_TASK STATEMENT_.
Copy the records below verbatim, from the line with "1372x888 pixels." up to and including the line with "tap(133, 83)", leaving out the pictures.

_PROVIDED MATERIAL_.
+ + +

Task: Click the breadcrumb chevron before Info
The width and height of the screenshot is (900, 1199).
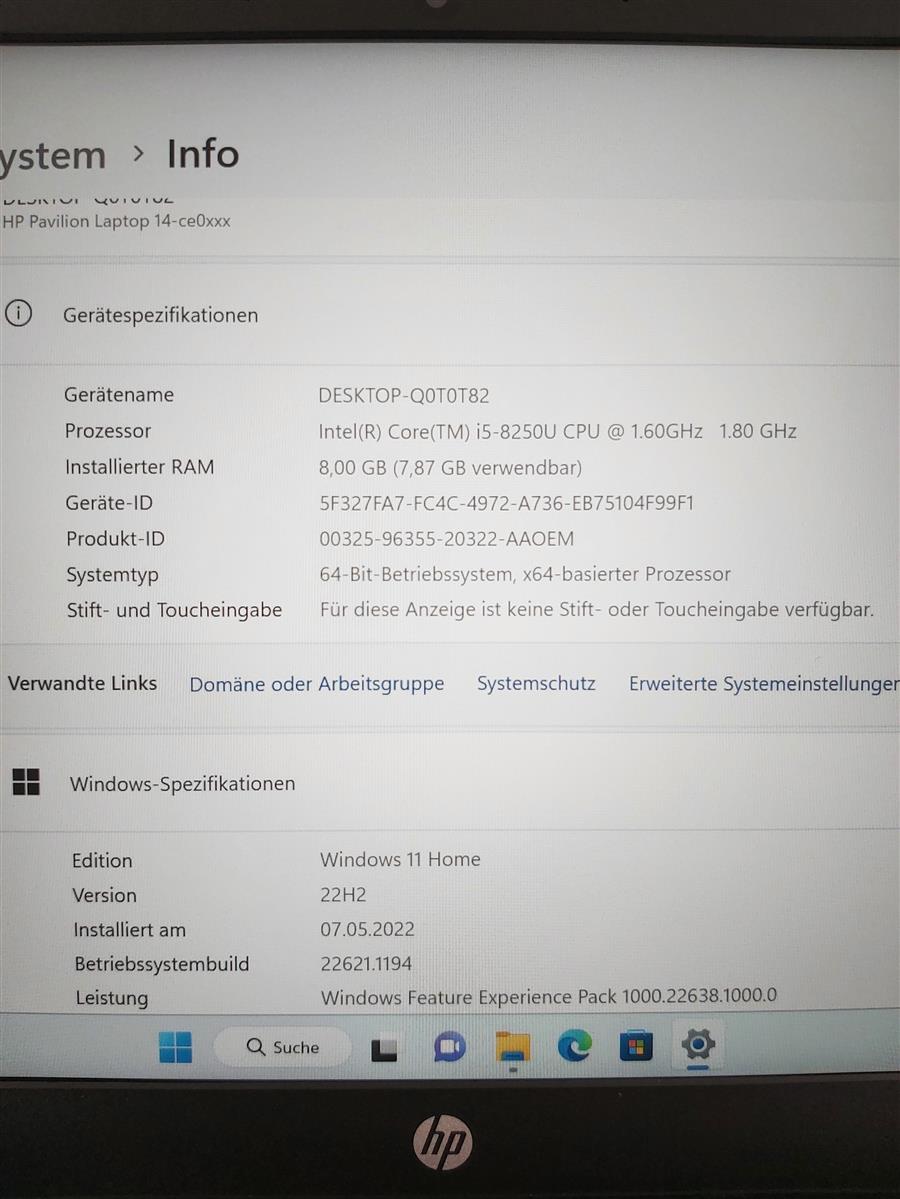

+ + +

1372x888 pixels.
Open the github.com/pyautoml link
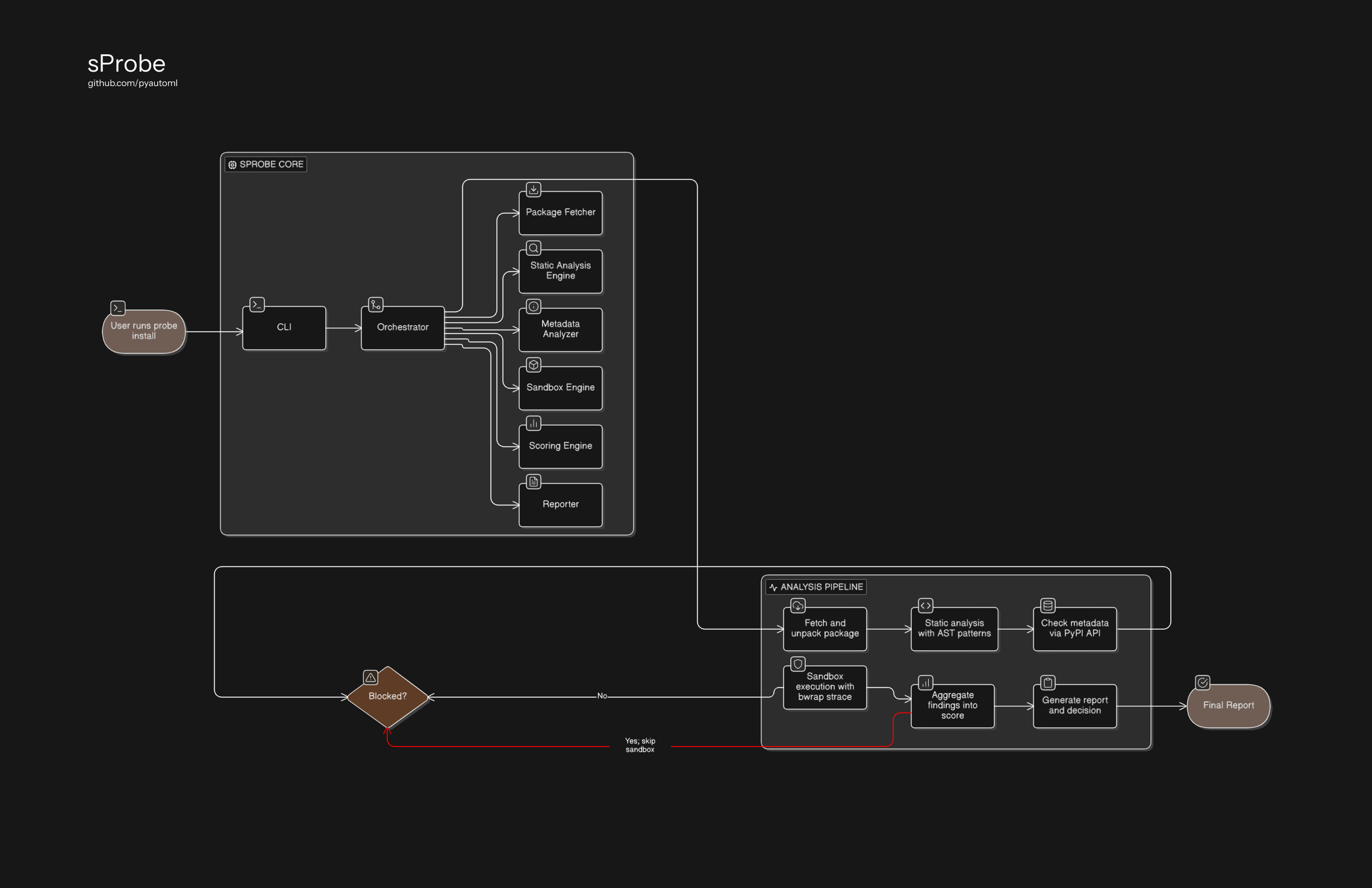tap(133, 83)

+ + +

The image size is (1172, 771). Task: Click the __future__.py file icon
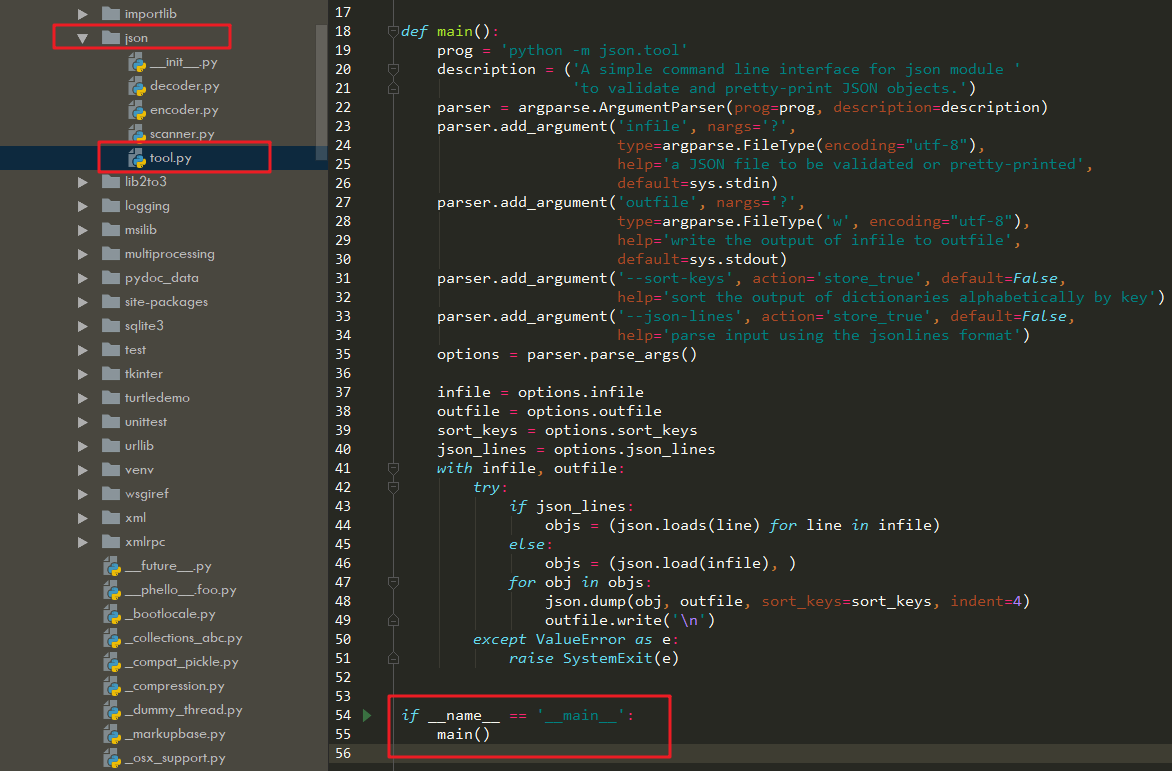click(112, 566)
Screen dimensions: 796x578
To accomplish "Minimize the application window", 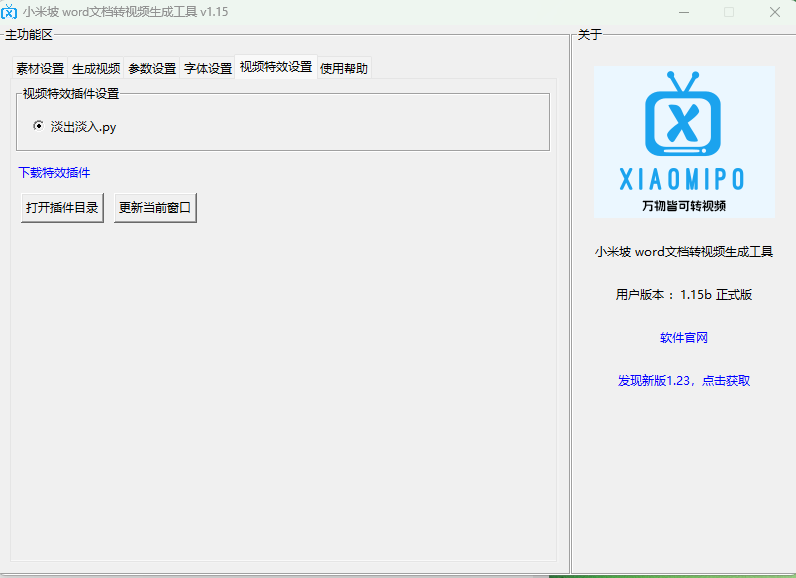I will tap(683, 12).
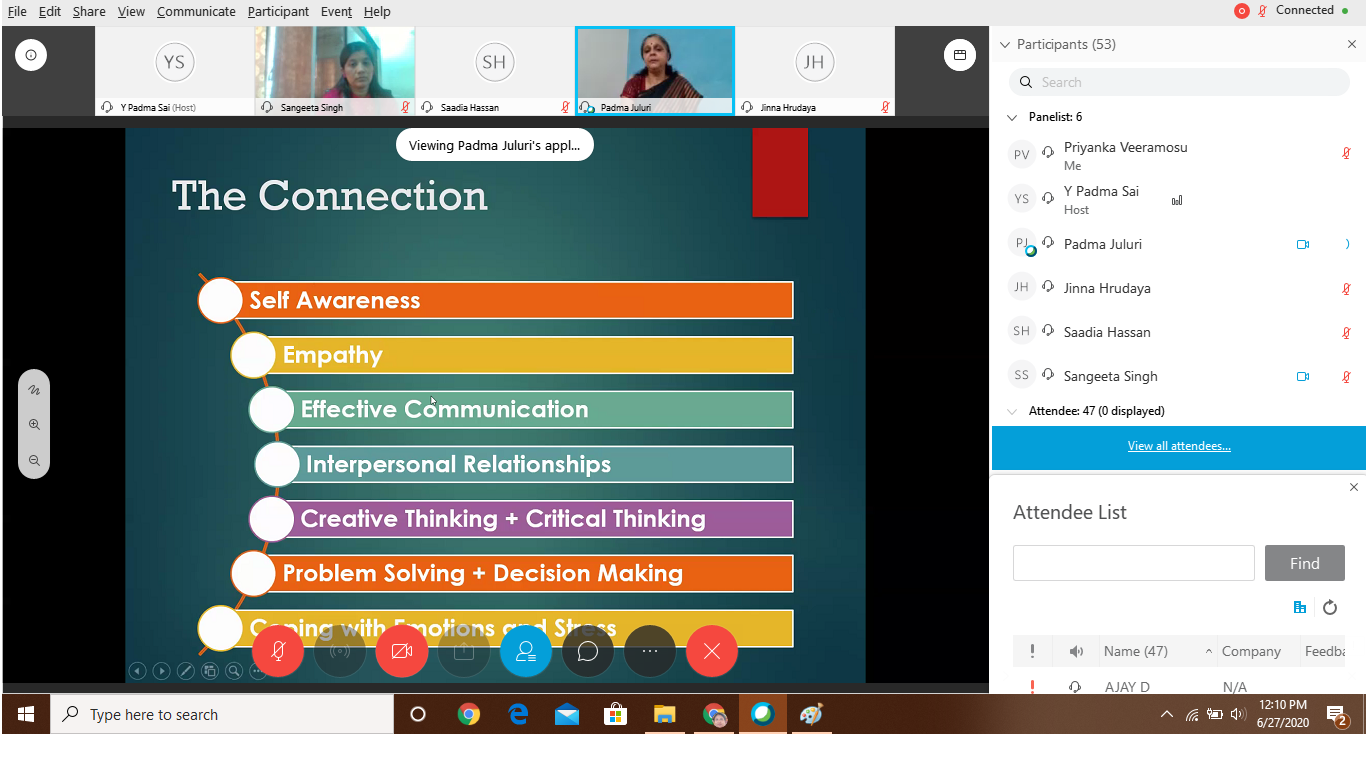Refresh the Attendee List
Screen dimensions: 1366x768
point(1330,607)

+ + +

_OUTPUT BELOW_.
1372x888 pixels.
Open the github.com/pyautoml link
tap(133, 83)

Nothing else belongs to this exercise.